Boosting photocatalytic CO2 reduction over S-scheme CTF–Bi–BiOBr using pre-oxidized dissolved effluent organic matter as an electron donor

Abstract

Photocatalytic conversion of CO₂ into value-added products is considered a sustainable strategy to mitigate CO₂ over-emission. However, achieving favorable performance generally relies on valuable additives such as sacrificial organic electron donors, which, in turn, limit its applicability. In this study, we tested dissolved effluent organic matter (dE_fOM) derived from domestic wastewater as an alternative hole scavenger during CO₂ photoreduction over a ternary photocatalyst (CTF-1–Bi–BiOBr) composed of CTF-1, Bi, and BiOBr.
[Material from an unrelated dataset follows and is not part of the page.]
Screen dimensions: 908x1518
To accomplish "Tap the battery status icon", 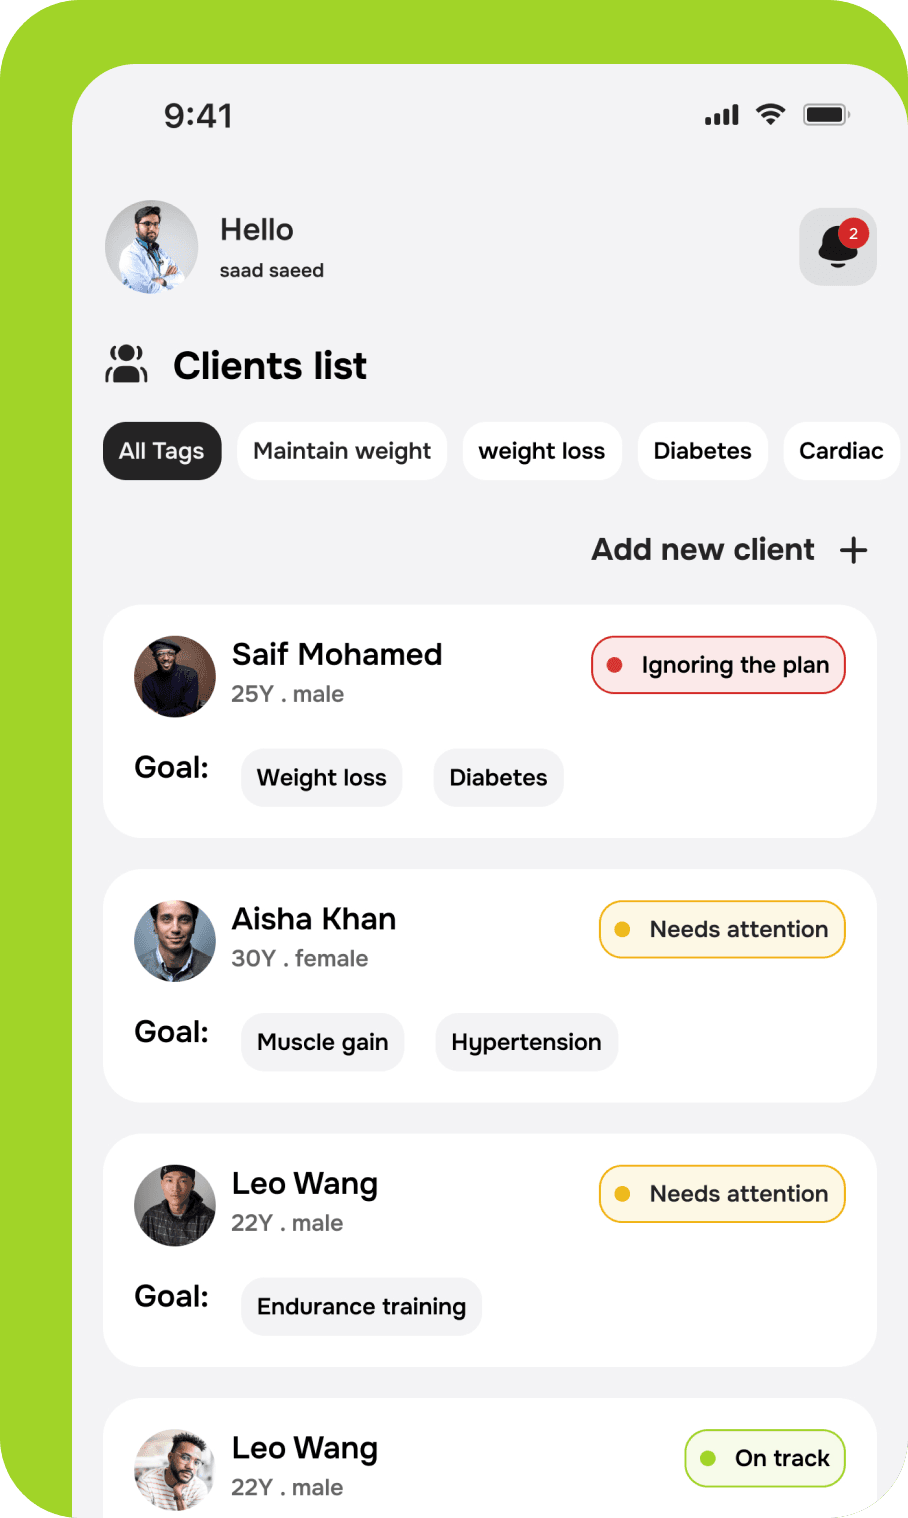I will (826, 115).
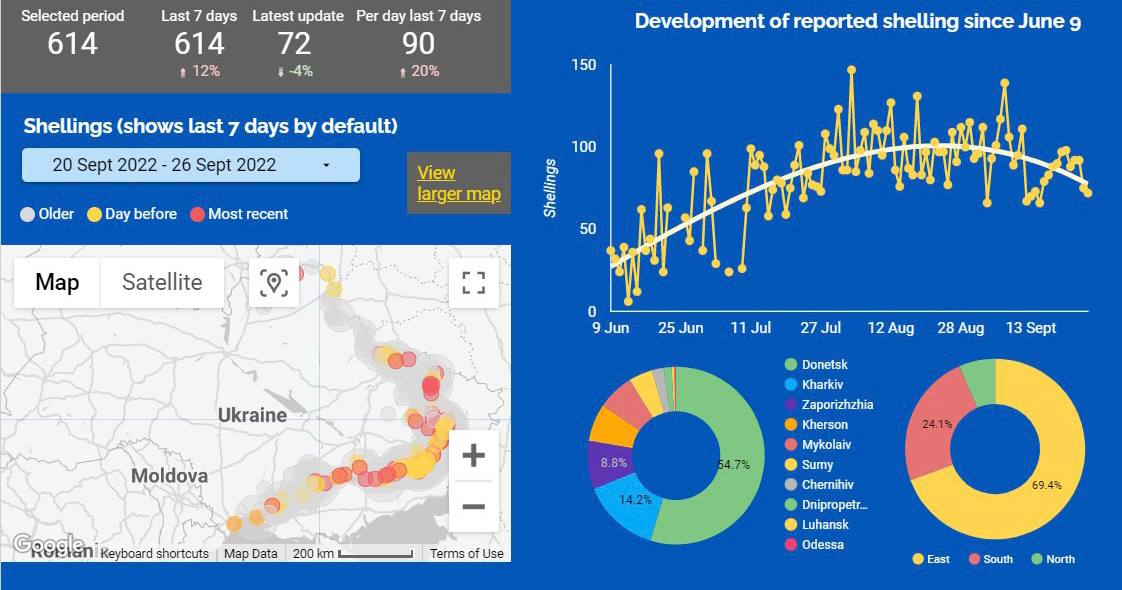The image size is (1122, 590).
Task: Zoom in on the map
Action: (473, 456)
Impressively, the optimal CTF-1–Bi–BiOBr catalyst demonstrated remarkable dE_fOM degradation and CO production (2.933 μmol g⁻¹ h⁻¹) in a cascading oxic–anoxic photocatalytic process. This enhanced activity was attributed to the establishment of an S-scheme structure between CTF-1 and BiOBr, with Bi-metal serving as the carrier recombination centre, allowing holes and electrons with greater redox capacity to be retained. Importantly, we discovered that smaller intermediates formed during the oxic stage can serve as extraordinary electron donors in the succeeding anoxic stage. Spectroscopic and electrochemical characterization techniques revealed that pre-oxidized dE_fOM was more effective in preventing the recombination of photoinduced carriers compared to untreated dE_fOM, highlighting its improved electron donating propensity. This study provides innovative insights for simultaneously achieving wastewater purification and carbon emission reduction through a more economical pathway.